Authored by Sethupathy Rathna Kumar

SEBI vide its circular dated 30 January 2026 (HO/38/13/11(2)2026-MIRSD-POD/I/3750/2026) (“Circular”) has now opened a special window for transfer and dematerialisation of physical securities sold or purchased prior to 1 April 2019, with a view to facilitating ease of doing investment and securing investor rights.

Special Window – Scope and Timelines

The special window will be open for a period of one year starting from 5 February 2026 to 4 February 2027 (“Special Window”). The Special Window can be availed for fresh transfer requests as well as transfer requests that were earlier rejected, returned or not attended to due to deficiencies in documentation.

Eligibility and Exclusions

The Special Window is limited to cases where the transfer deed was executed prior to 1 April 2019 and the original security certificate being available.
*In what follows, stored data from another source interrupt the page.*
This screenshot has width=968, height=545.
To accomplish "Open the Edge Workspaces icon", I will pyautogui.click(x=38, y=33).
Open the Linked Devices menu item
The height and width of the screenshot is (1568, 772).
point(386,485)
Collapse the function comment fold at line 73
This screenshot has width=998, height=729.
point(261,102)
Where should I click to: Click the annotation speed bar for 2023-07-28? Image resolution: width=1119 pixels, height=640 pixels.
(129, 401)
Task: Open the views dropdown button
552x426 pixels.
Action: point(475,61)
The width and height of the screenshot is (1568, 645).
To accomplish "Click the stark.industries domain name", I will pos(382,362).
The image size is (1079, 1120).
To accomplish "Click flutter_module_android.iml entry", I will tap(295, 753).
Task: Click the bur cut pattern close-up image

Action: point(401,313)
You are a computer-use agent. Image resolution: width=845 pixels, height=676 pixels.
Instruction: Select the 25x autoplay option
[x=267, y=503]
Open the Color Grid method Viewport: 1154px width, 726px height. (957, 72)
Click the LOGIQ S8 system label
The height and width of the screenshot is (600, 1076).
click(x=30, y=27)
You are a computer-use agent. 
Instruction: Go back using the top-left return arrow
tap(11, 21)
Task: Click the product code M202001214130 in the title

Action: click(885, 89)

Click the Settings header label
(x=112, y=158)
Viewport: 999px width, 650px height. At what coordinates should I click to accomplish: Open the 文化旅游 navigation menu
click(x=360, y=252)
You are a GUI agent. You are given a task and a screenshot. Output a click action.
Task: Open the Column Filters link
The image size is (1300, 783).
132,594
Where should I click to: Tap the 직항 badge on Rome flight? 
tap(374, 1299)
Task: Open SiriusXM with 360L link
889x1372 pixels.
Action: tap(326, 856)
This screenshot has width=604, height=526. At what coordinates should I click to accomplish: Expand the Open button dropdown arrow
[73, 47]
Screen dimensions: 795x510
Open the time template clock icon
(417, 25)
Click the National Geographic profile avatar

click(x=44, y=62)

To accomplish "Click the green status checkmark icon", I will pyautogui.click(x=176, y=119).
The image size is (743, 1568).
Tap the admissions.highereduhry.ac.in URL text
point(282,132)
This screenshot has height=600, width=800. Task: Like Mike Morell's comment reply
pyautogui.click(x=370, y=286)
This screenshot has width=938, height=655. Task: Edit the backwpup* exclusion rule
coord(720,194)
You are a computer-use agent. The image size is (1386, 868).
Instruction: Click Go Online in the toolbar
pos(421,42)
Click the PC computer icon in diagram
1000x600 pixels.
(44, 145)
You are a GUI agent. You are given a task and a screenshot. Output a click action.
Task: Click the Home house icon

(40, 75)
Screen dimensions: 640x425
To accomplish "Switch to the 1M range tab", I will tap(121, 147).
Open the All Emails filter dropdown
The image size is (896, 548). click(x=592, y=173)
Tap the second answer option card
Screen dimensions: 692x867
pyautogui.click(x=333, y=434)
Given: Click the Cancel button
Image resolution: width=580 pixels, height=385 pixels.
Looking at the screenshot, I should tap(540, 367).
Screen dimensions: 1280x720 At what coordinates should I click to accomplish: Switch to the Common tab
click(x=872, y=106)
Specifically, requests where the original certificate is unavailable are not eligible. Cases involving disputes between the transferor and transferee and situations where securities have already been transferred to the Investor Education and Protection Fund (IEPF) are expressly excluded from the scope of the Special Window.

Mandatory Dematerialisation and Lock-in

All securities transferred pursuant to the Special window will be mandatorily credited in dematerialised form and will be subject to a one-year lock-in from the date of registration of transfer. During the lock-in period, such securities cannot be transferred, pledged, or otherwise encumbered. In the event any fraud is detected during the lock-in period, the lock-in period maybe extended and release of such securities would be subject to orders of a competent court.

Documentation and Procedural Requirements

The transferee is required to submit the original security certificate, duly executed transfer deed, proof of purchase (as available), KYC documents, a recent Client Master List of the demat account and an undertaking-cum-indemnity in the format prescribed under the Circular.

Listed companies and RTAs are required to carry out mandatory identity and signature verification, issue newspaper advertisements (in specific cases involving non-cooperation or non-traceability of the transferor) and process transfer requests within 70 days.

Conclusion

The opening of this special window seeks to enable investors to regularise transfers of physical securities. By mandating dematerialisation and prescribing clear timelines and safeguards, SEBI has balanced investor convenience with market integrity. The measure is expected to provide long-pending relief to investors facing procedural hurdles.